-- Supplied material follows --

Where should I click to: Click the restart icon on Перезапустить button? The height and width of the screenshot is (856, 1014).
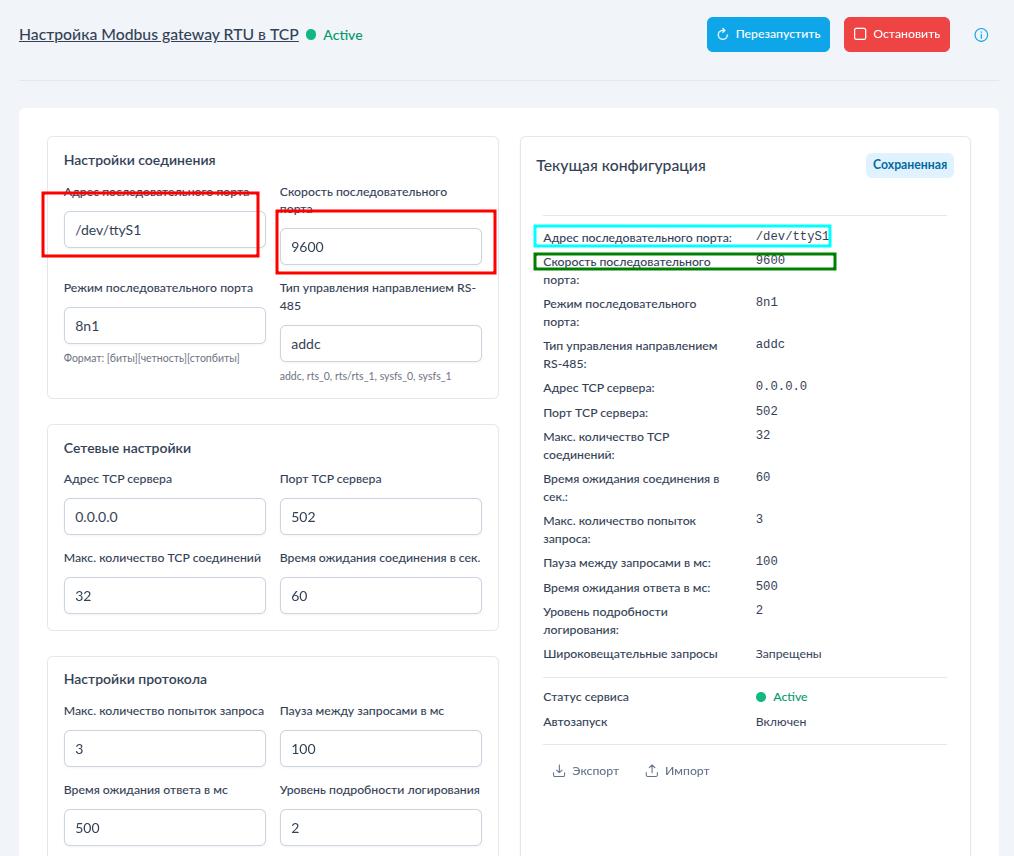point(724,34)
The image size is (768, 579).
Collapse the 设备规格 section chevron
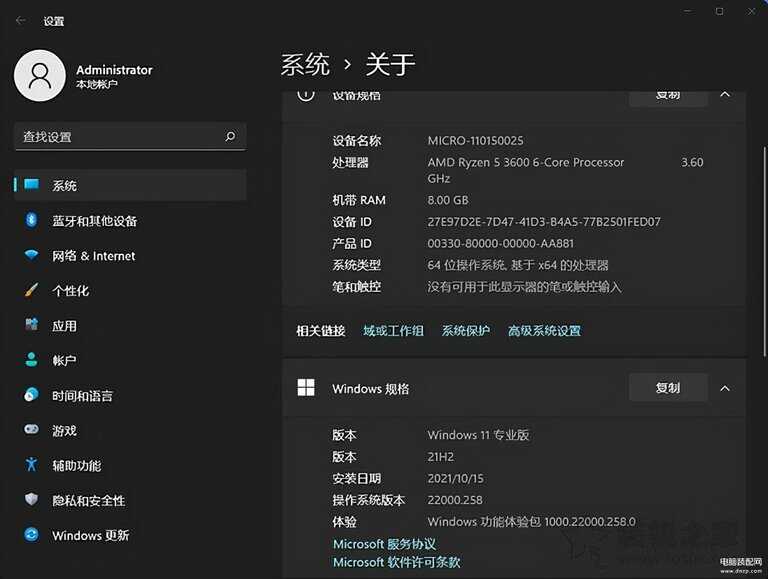[725, 95]
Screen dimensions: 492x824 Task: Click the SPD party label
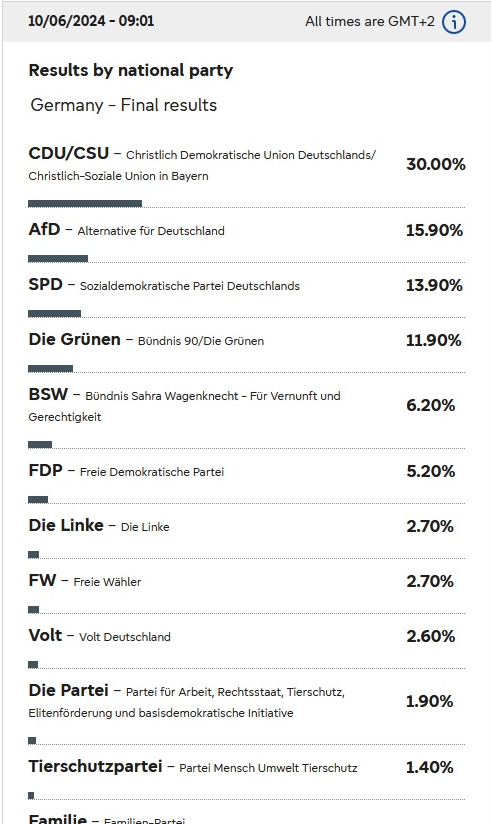tap(45, 284)
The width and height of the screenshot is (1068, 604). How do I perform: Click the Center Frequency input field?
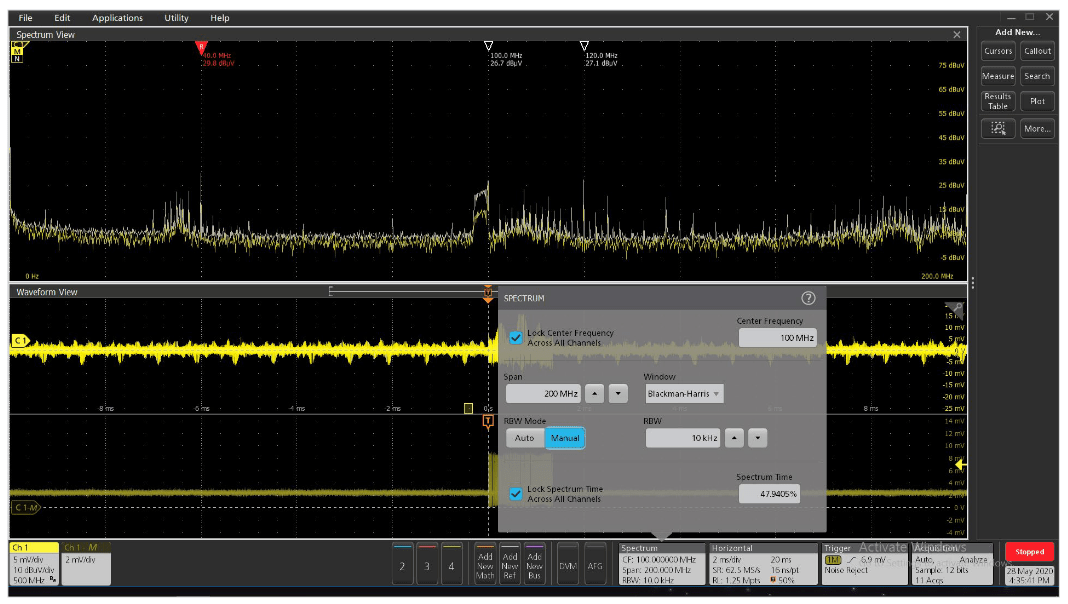778,338
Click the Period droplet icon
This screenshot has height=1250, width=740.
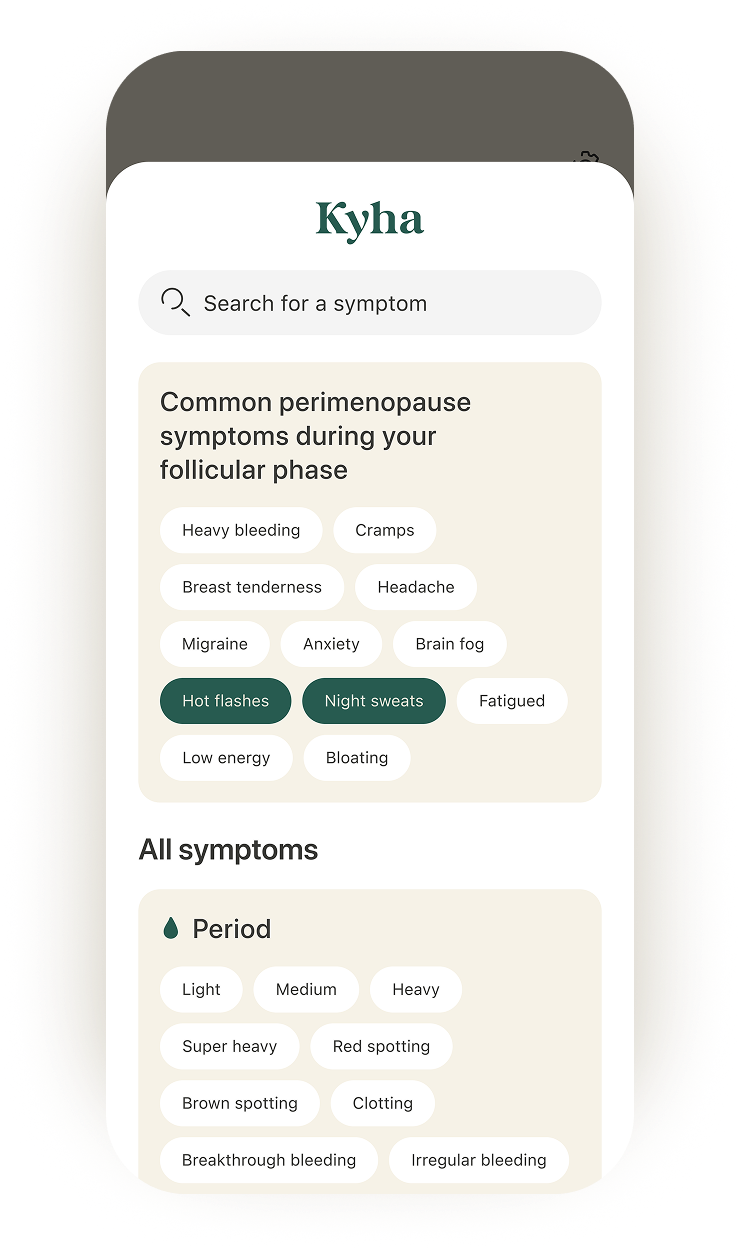click(x=171, y=929)
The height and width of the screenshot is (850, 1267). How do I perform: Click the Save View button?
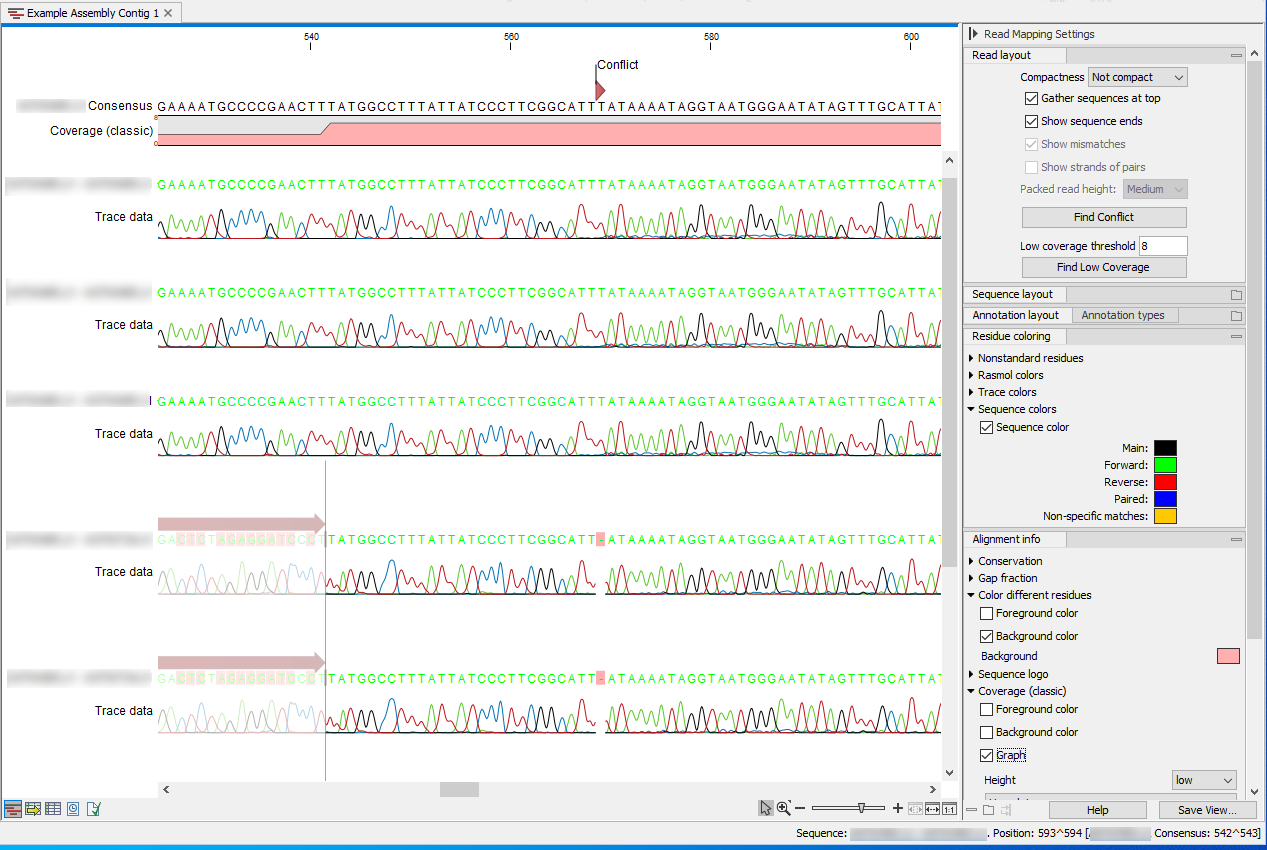tap(1207, 810)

-- Supplied material concluded --

Write out, word for word, the line containing "Collapse the 设备规格 section chevron" and each line after it to the end of the data, and nothing more. Drop the pictures.

Collapse the 设备规格 section chevron
[725, 95]
Screen dimensions: 492x824 Task: Click the SPD party label
tap(45, 284)
The width and height of the screenshot is (1068, 604). How do I perform: Click the Center Frequency input field?
778,338
Click the Period droplet icon
This screenshot has height=1250, width=740.
click(x=171, y=929)
The height and width of the screenshot is (850, 1267). How do I perform: Click the Save View button?
tap(1207, 810)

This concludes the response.